Over the last couple of years, a variety of algorithms for corrosion detection have been proposed. Among them, texture and colour analyses by a filter-based approach or a statistical model have gained great interest. The colour wavelet filter bank is one of the most popular techniques, which detects corrosion through filtering texture and colour features. However, when the optimal features are not identified, the detection accuracy will decrease heavily (Chu and Thuerey 2017).

Recently, Convolution Neural Networks (CNNs) have been proved to surpass humans on the ImageNet classification (He et al. 2015a). According to our investigation, an increasing number of researchers have adopted CNNs to assist their research, such as morbidity identification (Kumar et al. 2021), SAR image classification (Gao et al. 2017a), vehicle detection (Chen et al. 2020), wind turbine blade structural state evaluation (Sarkar and Gunturi 2020) and bridge crack detection (Xu et al. 2019). These results suggest that CNNs could also be utilised to achieve high accuracy corrosion detection. Unlike previous approaches, CNNs do not need prior designed low-level features, which are not robust enough for computer vision tasks. For CNN-based computer vision tasks, features are determined inherently by CNNs and the training dataset. The results in Guindel et al. (2017) indicated that CNNs are robust enough to detect or classify objects with different scales, orientations and illuminations. Thus, an opportunity has emerged for CNN-based detectors to achieve much more accurate corrosion detection than traditional approaches.

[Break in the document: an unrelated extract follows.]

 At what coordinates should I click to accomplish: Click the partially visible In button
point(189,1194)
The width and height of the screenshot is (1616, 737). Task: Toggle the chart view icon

Although several existing works have shown accurate corrosion detection with CNNs, the high computational cost of image processing still poses a challenge in adopting these methods onto a low-cost and low-power computing platform (the MAVs on-board computer). These researches only focus on image processing without consideration of limitations of the MAV platform. In this paper, an accurate deep learning-based corrosion detector is proposed for real-time implementation on MAVs on-board platforms. To our best knowledge, this is the first deep learning-based MAV on-board real-time corrosion detector. The main contributions of this paper are as follows:

1.
A novel accurate deep learning-based metallic corrosion detector (AMCD) is proposed, which is able to achieve high accuracy detection with acceptable frames per second (FPS) on the off-the-shelf commercial MAVs on-board computer.
2.
Depthwise separable convolution (DSConv) layers are applied to corrosion detection for the first time to reduce model parameters significantly and preserve detection accuracy.
3.
An improved Spatial Pyramid Pooling (SPP) module is presented to fuse local features for further improving the detection accuracy. Moreover, the convolutional block attention module (CBAM), three-scale detection and focal loss are adopted in the corrosion detector for further enhancement of detector performance.
4.
Comprehensive validation experiments, analysation and comparisons are performed to evaluate the effectiveness of the AMCD in both corrosion detection accuracy and efficiency.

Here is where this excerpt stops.